PAGE EXTRACT
_ _ _

I have been sitting here since 5:30, thinking about how to write this blog post. I don’t really tell you guys when I am feeling down and discouraged, and I don’t know why.
Well, I do know why. I feel like I cant share my bad days here because everyone thinks I am so inspirational, so admirable, so martyr-ish. Don’t get me wrong, it feels unbelievable to know that my blog has ministered to 10s of thousands. Really it does. And I take full responsibility for setting myself up for this. I only write about my good days, with a bad day thrown in every once in a while and while that doesn’t mean what I write isn’t true… It doesn’t give a true depiction of my life or any cancer patients life for that matter.
I have bad days. If you knew how many bad days I have had, and continue to have, it would really blow your mind. I am human. I get angrier than all get out at God. I sometimes swear and (gasp) often times it is in my talks with Him.
I am not this super spiritual person that you see on my blog 24 hours a day, seven days a week. I am just not.
No one is.

_ _ _

Saved entries
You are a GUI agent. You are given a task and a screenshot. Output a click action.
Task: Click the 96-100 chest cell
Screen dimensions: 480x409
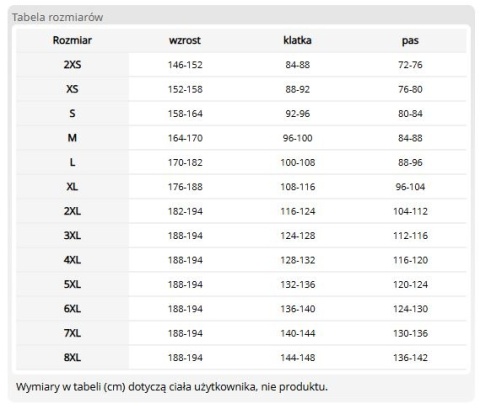point(298,138)
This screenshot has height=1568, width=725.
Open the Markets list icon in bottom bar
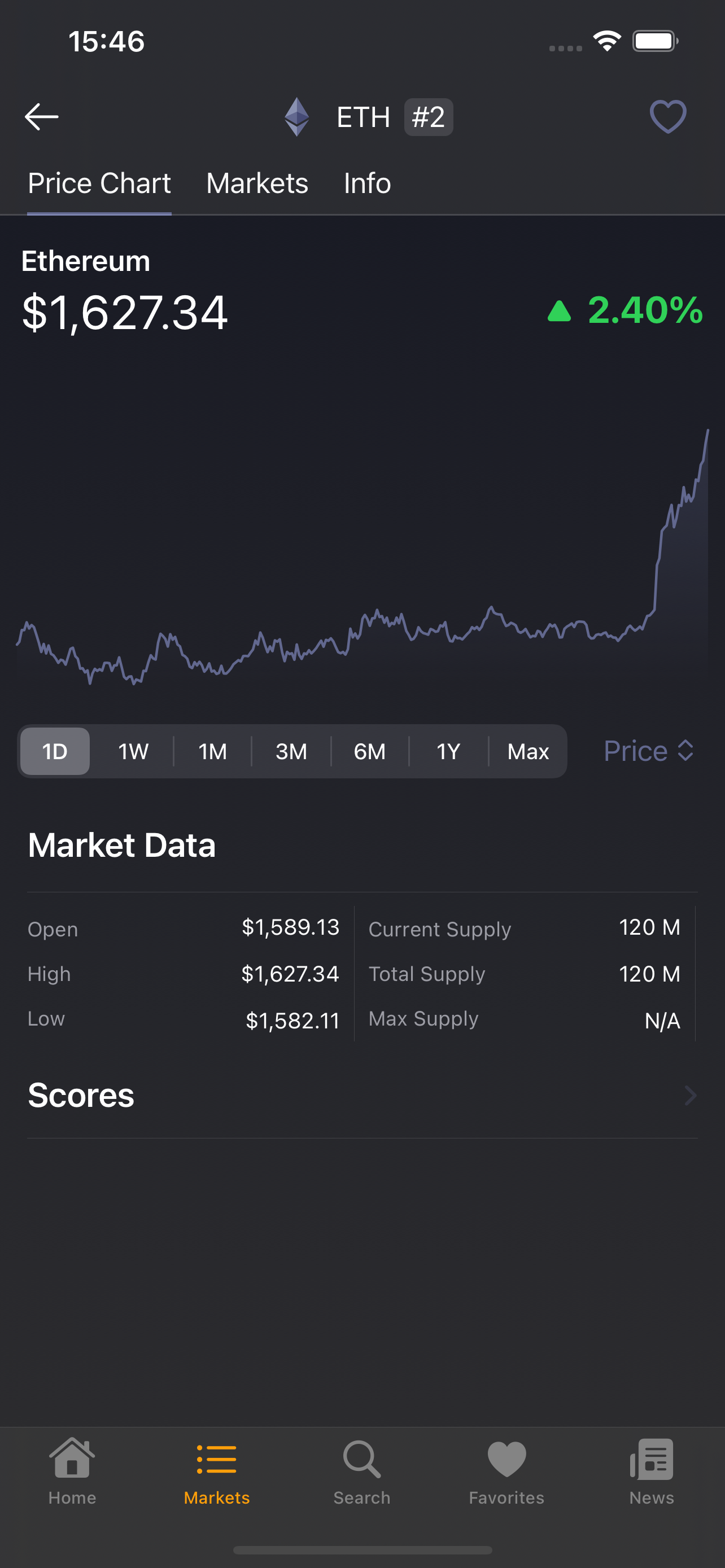[217, 1460]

_ _ _

WHAT THIS EXERCISE ASKS
a) In the blog post, since what time has the writer been sitting and thinking about how to write it?
b) Decide whether each statement agrees with the blog post, answering yes or no and quoting the words that settle it: (i) The writer says the blog has ministered to tens of thousands of people. (ii) The writer mostly writes about bad days. (iii) The writer claims to be a super spiritual person every hour of every day.
c) Reproduce the blog post word for word, starting at "Well, I do know" and ending at "am just not.".
Rely only on the blog post for your answers.

SOLUTIONS BELOW
a) Since 5:30.

b)
(i) Yes: "my blog has ministered to 10s of thousands"
(ii) No: "I only write about my good days, with a bad day thrown in every once in a while"
(iii) No: "I am not this super spiritual person that you see on my blog 24 hours a day, seven days a week."

c)
Well, I do know why. I feel like I cant share my bad days here because everyone thinks I am so inspirational, so admirable, so martyr-ish. Don’t get me wrong, it feels unbelievable to know that my blog has ministered to 10s of thousands. Really it does. And I take full responsibility for setting myself up for this. I only write about my good days, with a bad day thrown in every once in a while and while that doesn’t mean what I write isn’t true… It doesn’t give a true depiction of my life or any cancer patients life for that matter.
I have bad days. If you knew how many bad days I have had, and continue to have, it would really blow your mind. I am human. I get angrier than all get out at God. I sometimes swear and (gasp) often times it is in my talks with Him.
I am not this super spiritual person that you see on my blog 24 hours a day, seven days a week. I am just not.